▶ _MATERIAL FOR THE TASK_:
[Start of Attachment]
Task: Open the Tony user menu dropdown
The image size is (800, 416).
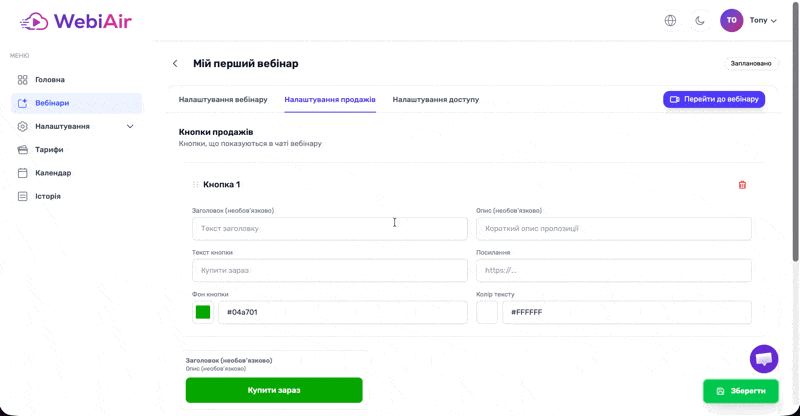Action: click(763, 20)
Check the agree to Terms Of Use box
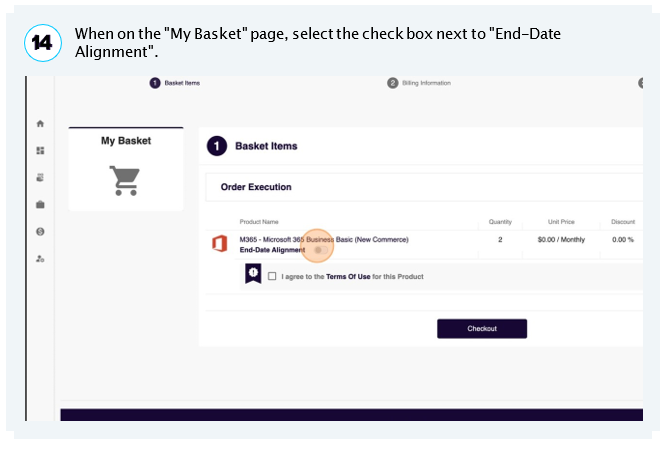This screenshot has width=666, height=450. coord(272,276)
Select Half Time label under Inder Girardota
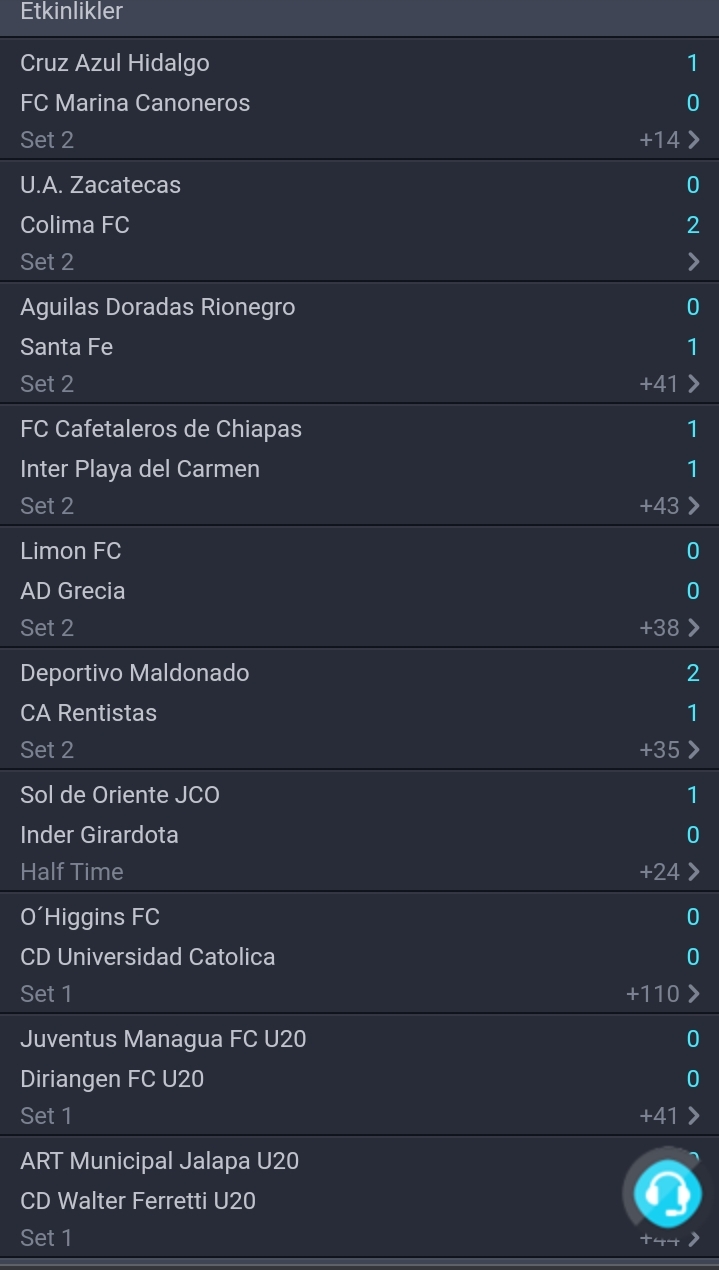Screen dimensions: 719x1270 click(x=72, y=872)
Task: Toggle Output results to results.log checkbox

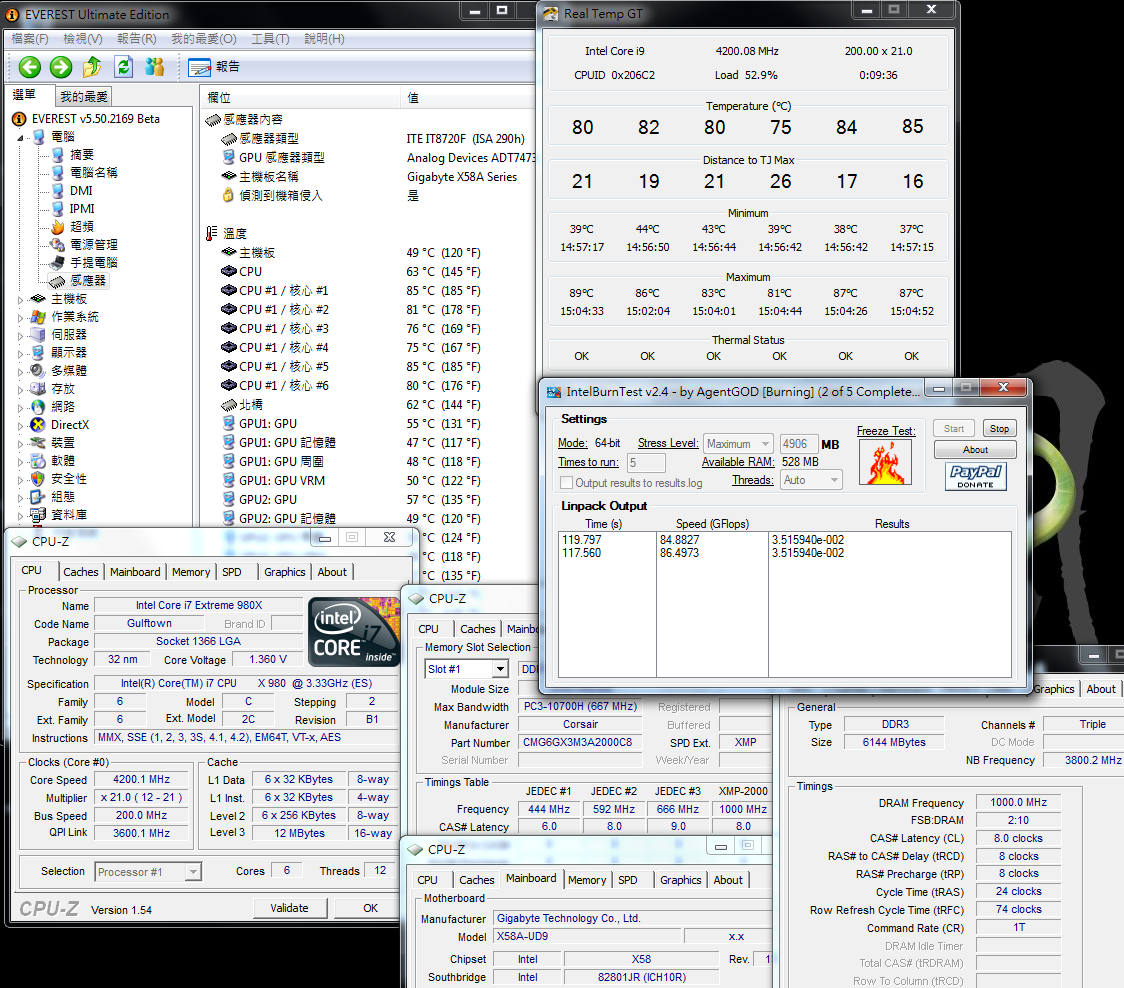Action: pyautogui.click(x=566, y=483)
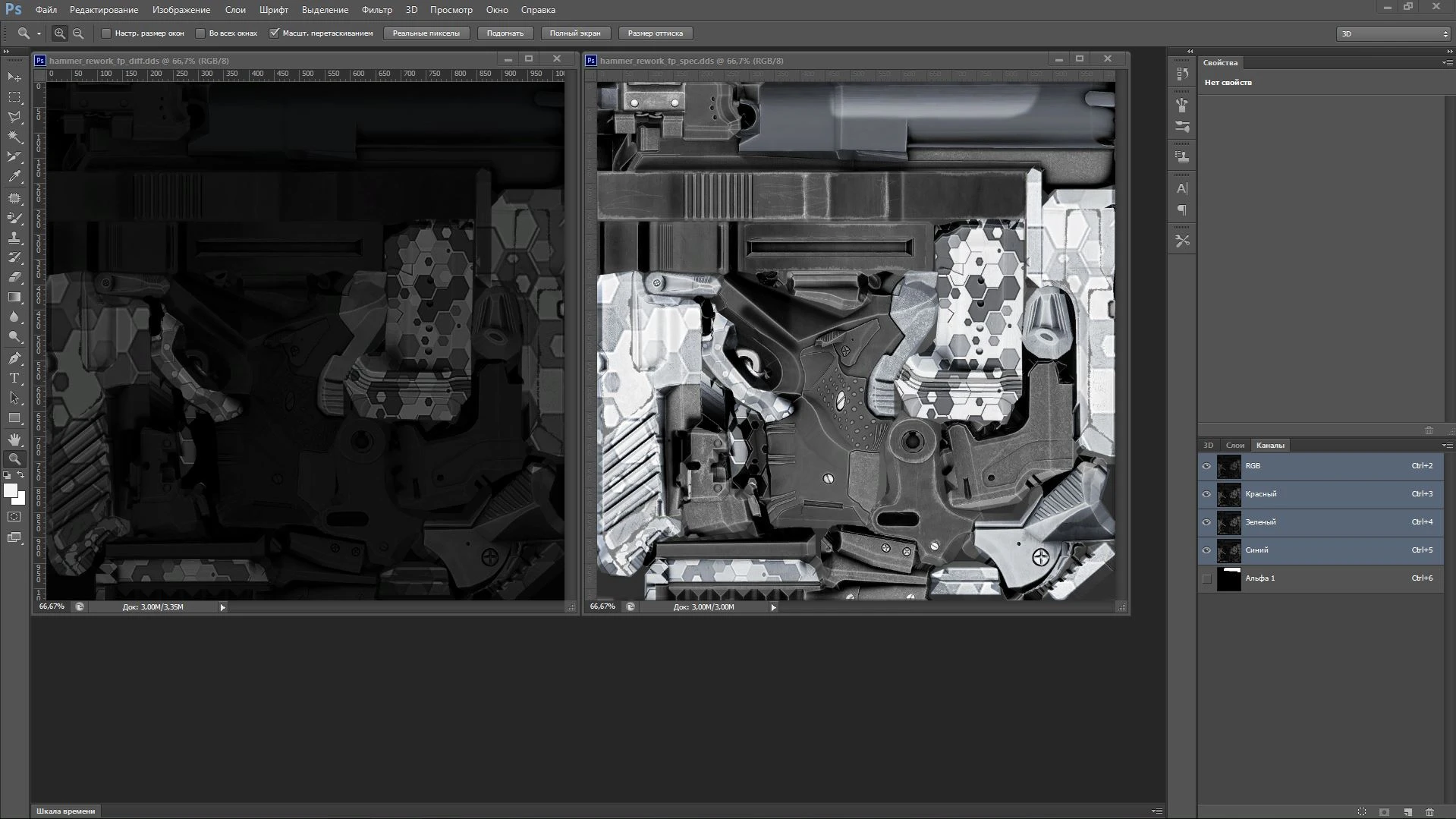The image size is (1456, 819).
Task: Select the Magic Wand tool
Action: click(x=14, y=137)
[End of Attachment]
▶ _TASK_:
The lines to repeat run from the line containing "Select Half Time label under Inder Girardota" through the last line of the material above; give them exactly, without the pictures.

▶ _OUTPUT FOR THIS EXERCISE_:
Select Half Time label under Inder Girardota
Screen dimensions: 719x1270 click(x=72, y=872)
Task: Toggle Output results to results.log checkbox

Action: pyautogui.click(x=566, y=483)
The image size is (1456, 819).
Task: Select the Magic Wand tool
Action: click(x=14, y=137)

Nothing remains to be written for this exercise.